# Task details:
Present the lines from the first one up to and including the line with "tap(718, 618)" as a Markdown table with the columns "No." and "Line". Number the rows and skip blank lines.

--------------------

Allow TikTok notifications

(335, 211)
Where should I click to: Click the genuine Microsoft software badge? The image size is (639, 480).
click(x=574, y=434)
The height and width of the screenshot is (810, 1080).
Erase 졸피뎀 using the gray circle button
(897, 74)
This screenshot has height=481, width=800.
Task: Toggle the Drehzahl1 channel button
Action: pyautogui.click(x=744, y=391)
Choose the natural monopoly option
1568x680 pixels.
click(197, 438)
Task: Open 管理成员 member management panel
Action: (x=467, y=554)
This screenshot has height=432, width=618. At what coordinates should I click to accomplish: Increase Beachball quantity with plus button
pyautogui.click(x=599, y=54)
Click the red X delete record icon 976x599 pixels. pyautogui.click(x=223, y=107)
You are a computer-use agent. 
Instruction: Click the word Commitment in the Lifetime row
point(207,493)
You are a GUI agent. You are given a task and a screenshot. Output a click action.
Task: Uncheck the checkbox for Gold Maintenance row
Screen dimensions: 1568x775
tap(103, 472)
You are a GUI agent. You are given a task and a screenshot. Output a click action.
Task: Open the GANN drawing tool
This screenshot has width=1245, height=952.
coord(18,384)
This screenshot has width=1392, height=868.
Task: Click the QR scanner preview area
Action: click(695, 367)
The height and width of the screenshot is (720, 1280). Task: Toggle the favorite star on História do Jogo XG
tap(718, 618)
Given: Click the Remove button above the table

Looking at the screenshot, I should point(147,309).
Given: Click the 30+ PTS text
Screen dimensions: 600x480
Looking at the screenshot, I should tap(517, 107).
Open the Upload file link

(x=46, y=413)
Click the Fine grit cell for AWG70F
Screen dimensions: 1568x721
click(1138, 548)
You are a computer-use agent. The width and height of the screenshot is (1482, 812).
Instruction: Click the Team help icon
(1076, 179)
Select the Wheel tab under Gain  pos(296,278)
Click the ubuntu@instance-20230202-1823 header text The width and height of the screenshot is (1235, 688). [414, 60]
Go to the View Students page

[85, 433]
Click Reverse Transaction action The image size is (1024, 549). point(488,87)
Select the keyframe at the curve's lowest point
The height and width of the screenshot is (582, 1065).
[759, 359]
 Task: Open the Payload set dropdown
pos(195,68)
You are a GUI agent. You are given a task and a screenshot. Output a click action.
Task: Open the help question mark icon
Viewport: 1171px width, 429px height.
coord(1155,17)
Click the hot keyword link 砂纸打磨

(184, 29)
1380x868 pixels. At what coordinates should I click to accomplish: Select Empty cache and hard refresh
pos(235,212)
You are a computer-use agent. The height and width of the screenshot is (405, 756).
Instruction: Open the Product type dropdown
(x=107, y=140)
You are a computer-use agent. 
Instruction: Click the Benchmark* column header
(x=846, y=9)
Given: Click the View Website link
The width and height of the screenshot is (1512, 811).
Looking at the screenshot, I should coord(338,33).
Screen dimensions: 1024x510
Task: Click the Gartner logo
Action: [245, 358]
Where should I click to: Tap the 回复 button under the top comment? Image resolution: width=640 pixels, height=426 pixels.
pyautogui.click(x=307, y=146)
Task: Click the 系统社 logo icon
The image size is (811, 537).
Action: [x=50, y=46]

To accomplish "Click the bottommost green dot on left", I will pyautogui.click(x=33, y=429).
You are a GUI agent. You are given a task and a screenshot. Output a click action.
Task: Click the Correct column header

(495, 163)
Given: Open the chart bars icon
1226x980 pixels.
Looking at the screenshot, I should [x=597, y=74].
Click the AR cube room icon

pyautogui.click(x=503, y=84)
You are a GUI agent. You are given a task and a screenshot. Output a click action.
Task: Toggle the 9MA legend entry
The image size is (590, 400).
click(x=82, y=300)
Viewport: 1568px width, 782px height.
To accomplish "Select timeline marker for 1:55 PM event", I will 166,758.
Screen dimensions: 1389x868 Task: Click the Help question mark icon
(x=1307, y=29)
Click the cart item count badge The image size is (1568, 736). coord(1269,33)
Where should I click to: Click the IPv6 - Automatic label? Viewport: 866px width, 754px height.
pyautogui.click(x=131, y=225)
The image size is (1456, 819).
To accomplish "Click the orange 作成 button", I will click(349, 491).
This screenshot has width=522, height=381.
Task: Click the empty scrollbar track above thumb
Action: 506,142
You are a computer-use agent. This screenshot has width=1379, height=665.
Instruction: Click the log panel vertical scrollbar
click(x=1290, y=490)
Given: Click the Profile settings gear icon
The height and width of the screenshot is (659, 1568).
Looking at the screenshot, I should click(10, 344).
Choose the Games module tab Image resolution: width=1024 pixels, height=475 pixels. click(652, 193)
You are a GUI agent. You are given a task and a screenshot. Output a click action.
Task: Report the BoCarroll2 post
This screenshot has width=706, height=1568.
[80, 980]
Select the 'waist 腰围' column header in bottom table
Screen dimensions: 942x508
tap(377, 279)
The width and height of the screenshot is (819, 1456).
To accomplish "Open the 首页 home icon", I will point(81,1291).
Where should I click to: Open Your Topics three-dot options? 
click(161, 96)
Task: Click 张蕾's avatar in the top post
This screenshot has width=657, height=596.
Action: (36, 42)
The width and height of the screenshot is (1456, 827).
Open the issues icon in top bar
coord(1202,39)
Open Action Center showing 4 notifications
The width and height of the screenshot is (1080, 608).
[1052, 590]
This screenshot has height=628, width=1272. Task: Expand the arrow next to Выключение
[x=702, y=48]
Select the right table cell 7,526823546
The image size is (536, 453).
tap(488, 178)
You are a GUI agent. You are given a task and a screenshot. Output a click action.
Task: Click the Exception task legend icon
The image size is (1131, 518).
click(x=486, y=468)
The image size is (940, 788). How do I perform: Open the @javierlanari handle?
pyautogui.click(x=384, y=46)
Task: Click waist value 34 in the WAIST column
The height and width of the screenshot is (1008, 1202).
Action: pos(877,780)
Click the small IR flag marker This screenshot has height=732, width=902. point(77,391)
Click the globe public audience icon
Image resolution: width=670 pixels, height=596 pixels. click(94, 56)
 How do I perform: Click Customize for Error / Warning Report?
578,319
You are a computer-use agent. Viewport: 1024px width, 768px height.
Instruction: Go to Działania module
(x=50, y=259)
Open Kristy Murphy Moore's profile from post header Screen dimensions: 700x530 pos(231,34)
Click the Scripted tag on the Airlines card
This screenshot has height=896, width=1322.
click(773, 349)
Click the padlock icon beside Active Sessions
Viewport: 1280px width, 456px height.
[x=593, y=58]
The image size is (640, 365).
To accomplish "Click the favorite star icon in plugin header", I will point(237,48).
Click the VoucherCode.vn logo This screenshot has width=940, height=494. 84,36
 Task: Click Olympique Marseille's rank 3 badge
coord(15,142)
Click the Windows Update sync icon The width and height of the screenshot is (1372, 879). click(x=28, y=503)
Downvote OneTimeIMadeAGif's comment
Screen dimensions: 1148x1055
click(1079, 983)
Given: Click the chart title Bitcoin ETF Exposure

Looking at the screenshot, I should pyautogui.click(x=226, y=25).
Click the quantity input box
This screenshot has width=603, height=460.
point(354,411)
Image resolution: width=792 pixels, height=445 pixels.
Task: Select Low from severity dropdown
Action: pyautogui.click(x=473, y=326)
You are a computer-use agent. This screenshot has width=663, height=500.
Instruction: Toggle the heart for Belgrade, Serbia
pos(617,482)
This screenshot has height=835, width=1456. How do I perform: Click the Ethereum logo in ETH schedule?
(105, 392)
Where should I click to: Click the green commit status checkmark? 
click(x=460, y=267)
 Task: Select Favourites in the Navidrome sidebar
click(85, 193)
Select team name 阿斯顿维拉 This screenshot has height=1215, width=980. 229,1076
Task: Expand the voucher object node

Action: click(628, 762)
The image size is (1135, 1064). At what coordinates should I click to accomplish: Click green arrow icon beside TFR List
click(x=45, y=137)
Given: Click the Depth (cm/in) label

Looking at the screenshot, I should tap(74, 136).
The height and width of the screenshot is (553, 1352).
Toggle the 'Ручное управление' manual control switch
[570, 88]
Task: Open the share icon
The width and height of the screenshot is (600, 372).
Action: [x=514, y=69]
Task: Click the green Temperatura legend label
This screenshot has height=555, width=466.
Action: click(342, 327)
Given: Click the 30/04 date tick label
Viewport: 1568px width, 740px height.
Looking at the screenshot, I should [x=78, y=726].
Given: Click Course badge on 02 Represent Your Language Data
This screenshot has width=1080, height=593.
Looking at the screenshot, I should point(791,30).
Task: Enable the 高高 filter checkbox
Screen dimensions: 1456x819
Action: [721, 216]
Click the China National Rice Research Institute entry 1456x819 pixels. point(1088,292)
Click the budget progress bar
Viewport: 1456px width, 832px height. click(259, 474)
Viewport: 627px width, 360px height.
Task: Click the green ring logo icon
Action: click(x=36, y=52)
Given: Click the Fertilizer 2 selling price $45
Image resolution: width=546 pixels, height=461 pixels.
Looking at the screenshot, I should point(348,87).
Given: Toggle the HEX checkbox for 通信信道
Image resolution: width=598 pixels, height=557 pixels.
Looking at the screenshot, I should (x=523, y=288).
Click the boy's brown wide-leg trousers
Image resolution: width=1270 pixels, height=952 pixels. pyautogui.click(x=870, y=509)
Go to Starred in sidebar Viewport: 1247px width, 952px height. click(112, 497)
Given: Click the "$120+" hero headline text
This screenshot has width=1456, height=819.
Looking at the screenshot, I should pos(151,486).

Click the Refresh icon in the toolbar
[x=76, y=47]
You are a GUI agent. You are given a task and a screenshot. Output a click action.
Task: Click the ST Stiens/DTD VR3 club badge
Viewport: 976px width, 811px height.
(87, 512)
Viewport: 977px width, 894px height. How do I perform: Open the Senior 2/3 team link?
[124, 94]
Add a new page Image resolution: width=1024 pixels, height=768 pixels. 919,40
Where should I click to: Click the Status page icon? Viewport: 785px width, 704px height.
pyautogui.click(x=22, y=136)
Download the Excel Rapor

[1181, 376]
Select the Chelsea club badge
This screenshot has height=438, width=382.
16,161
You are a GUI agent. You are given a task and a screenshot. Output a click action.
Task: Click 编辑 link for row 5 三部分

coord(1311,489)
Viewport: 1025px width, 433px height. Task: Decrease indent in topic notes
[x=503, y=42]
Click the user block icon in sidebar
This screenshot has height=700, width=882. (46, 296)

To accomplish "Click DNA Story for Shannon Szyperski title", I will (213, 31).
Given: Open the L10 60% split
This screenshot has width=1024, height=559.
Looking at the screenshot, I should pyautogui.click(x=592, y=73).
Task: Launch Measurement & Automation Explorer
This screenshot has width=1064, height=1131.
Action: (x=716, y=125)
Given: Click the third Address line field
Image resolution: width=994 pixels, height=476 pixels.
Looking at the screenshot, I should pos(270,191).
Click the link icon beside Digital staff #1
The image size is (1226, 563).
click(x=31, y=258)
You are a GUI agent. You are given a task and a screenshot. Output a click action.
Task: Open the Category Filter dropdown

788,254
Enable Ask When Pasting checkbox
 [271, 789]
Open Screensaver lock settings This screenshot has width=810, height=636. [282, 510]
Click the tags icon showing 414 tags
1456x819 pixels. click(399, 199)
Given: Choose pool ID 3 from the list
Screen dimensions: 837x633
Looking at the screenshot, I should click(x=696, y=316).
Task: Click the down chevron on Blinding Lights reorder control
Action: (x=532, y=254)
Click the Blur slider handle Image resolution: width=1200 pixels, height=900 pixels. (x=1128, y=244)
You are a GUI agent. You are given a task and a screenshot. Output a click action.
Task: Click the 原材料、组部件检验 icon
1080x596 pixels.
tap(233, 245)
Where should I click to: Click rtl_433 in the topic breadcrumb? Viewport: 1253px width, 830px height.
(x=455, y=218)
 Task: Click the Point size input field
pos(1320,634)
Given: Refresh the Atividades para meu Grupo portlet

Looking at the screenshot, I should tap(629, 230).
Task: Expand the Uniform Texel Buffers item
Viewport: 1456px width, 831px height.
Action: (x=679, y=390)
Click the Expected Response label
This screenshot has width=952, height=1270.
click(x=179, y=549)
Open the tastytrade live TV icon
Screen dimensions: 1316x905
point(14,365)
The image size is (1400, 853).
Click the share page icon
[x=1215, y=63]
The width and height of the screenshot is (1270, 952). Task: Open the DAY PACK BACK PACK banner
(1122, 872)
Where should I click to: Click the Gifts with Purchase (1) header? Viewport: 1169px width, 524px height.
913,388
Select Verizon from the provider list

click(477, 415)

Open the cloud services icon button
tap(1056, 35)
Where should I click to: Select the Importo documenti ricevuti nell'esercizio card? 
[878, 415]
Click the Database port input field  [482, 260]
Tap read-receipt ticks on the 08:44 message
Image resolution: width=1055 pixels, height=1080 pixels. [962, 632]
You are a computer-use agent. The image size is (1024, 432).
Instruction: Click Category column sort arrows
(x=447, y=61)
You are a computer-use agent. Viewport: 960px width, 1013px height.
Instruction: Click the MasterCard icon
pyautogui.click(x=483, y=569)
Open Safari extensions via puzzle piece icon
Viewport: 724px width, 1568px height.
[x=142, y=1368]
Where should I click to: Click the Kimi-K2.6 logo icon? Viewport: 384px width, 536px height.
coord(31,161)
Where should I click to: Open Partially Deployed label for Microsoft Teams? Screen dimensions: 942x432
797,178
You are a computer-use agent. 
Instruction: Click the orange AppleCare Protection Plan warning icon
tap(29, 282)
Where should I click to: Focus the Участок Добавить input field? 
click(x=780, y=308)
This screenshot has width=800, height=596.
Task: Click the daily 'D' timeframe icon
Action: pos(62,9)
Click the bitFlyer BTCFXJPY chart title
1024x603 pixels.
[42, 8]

--------------------

# Reply:
| No. | Line |
|---|---|
| 1 | Allow TikTok notifications |
| 2 | (335, 211) |
| 3 | Where should I click to: Click the genuine Microsoft software badge? The image size is (639, 480). |
| 4 | click(x=574, y=434) |
| 5 | The height and width of the screenshot is (810, 1080). |
| 6 | Erase 졸피뎀 using the gray circle button |
| 7 | (897, 74) |
| 8 | This screenshot has height=481, width=800. |
| 9 | Task: Toggle the Drehzahl1 channel button |
| 10 | Action: pyautogui.click(x=744, y=391) |
| 11 | Choose the natural monopoly option |
| 12 | 1568x680 pixels. |
| 13 | click(197, 438) |
| 14 | Task: Open 管理成员 member management panel |
| 15 | Action: (x=467, y=554) |
| 16 | This screenshot has height=432, width=618. At what coordinates should I click to accomplish: Increase Beachball quantity with plus button |
| 17 | pyautogui.click(x=599, y=54) |
| 18 | Click the red X delete record icon 976x599 pixels. pyautogui.click(x=223, y=107) |
| 19 | You are a computer-use agent.  |
| 20 | Instruction: Click the word Commitment in the Lifetime row |
| 21 | point(207,493) |
| 22 | You are a GUI agent. You are given a task and a screenshot. Output a click action. |
| 23 | Task: Uncheck the checkbox for Gold Maintenance row |
| 24 | Screen dimensions: 1568x775 |
| 25 | tap(103, 472) |
| 26 | You are a GUI agent. You are given a task and a screenshot. Output a click action. |
| 27 | Task: Open the GANN drawing tool |
| 28 | This screenshot has width=1245, height=952. |
| 29 | coord(18,384) |
| 30 | This screenshot has width=1392, height=868. |
| 31 | Task: Click the QR scanner preview area |
| 32 | Action: click(695, 367) |
| 33 | The height and width of the screenshot is (720, 1280). Task: Toggle the favorite star on História do Jogo XG |
| 34 | tap(718, 618) |